1) Find \(\log_{5 \sqrt{5}}(625) \)
2) If \(\log_{10}(x) = 3 + \log_{10}(y)\) then find \(\dfrac{x}{y} \)
3) Let a and b be positive real numbers so that \( \log_b(x^2) = 10\) Find \(\log_{\sqrt[3]{b}} \left( \frac{1}{x} \right) \)
4)Find \(\frac{a}{b}\) when \(2\log{(a -2b)} = \log(a) + \log(b)\)
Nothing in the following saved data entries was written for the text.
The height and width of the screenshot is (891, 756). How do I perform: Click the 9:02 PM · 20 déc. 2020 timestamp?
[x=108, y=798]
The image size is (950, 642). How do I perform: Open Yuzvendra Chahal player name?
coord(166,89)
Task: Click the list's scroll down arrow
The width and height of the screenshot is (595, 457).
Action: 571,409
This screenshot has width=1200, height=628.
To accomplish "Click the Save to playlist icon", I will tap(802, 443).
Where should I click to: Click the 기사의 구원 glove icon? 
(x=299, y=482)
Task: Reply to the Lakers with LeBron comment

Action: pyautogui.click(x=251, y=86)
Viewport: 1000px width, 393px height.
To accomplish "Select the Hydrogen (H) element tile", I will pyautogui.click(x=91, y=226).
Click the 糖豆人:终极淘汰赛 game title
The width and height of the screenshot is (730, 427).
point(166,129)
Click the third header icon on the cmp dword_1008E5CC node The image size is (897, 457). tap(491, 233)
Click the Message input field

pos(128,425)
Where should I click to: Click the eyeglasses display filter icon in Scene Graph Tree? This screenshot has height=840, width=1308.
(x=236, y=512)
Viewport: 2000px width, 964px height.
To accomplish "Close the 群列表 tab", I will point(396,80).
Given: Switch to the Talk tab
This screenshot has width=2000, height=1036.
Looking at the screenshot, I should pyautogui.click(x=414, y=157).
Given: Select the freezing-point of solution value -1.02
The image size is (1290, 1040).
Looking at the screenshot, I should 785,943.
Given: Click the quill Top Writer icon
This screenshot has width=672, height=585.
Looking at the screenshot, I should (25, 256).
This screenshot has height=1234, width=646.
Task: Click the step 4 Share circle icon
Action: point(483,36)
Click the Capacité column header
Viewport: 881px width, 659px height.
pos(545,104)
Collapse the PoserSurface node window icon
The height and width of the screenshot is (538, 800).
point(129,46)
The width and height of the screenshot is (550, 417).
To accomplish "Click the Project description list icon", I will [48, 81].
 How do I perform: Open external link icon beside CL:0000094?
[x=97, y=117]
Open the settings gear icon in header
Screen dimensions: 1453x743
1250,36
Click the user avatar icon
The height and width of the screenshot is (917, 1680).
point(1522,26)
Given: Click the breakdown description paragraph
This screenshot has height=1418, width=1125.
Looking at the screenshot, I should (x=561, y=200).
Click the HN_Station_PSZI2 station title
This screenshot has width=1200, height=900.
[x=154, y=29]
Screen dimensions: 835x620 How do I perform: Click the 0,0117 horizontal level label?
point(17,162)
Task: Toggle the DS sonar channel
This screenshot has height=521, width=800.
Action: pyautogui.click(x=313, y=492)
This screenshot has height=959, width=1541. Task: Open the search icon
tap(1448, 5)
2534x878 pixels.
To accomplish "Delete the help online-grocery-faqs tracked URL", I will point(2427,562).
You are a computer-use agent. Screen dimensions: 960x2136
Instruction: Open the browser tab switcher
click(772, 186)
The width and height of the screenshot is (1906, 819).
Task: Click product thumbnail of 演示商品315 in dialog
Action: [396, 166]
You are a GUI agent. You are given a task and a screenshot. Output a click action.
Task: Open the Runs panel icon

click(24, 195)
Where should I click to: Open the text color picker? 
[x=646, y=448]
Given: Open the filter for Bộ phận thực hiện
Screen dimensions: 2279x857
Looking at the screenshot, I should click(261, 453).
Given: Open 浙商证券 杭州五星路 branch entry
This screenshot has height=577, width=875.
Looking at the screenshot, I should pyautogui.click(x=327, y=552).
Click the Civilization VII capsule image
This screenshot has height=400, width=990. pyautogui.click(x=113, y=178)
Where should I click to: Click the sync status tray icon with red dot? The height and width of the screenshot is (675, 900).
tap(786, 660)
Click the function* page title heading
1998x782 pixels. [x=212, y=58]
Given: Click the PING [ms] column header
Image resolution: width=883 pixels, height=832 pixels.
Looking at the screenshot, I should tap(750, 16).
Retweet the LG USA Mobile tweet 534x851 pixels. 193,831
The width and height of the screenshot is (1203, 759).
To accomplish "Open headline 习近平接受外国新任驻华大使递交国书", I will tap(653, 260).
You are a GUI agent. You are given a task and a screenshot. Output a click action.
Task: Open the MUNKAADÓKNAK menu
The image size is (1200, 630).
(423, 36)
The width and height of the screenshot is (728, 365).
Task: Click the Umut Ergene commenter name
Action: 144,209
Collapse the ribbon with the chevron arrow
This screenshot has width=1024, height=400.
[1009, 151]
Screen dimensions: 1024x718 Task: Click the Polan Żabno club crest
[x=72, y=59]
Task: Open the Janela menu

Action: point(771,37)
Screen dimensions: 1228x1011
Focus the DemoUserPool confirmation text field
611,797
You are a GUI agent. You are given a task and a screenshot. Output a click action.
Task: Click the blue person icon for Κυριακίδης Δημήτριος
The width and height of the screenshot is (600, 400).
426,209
+129849 (1) log 5 √5 (625) = log 5 √5 (5)^4
Using the change of base rule we can evaluate this in the following manner :
log 5^4 4 log 5 4 log 5 4
______ = ___________ = __________ = _____ = 4 (2/3) = 8 / 3
log 5 √5 log 5^(3/2) (3/2) log 5 (3/2)
(2) log x = 3 + log y subtract log y from both sides
log x - log y = 3
log (x / y) = 3
Note that we can write 3 as log 1000
So
log (x / y) = log 1000
So .... (x/y) = 1000
(3) log b x^2 = 10
2 logb x = 10 divide through by 2
log b x = 5
This says that b^5 = x
So we have that
log ∛b (1/ x) = log ∛b (1/b^5) = log b^(1/3) (b)^(-5) = (-5) log b^(1/3)(b) = -5 (3) = -15
(4) 2log(a - 2b) = log a + log b
log(a - 2b)^2 = log (ab)
This implies that
(a - 2b)^2 = ab simplify
a^2 - 4ab + 4b^2 = ab
a^2 - 5ab + 4b^2 = 0 factor as
(a - 4b) ( a - b) = 0
The first term gives us what we need.....setting it to 0, we get that
a - 4b = 0
a = 4b
a / b = 4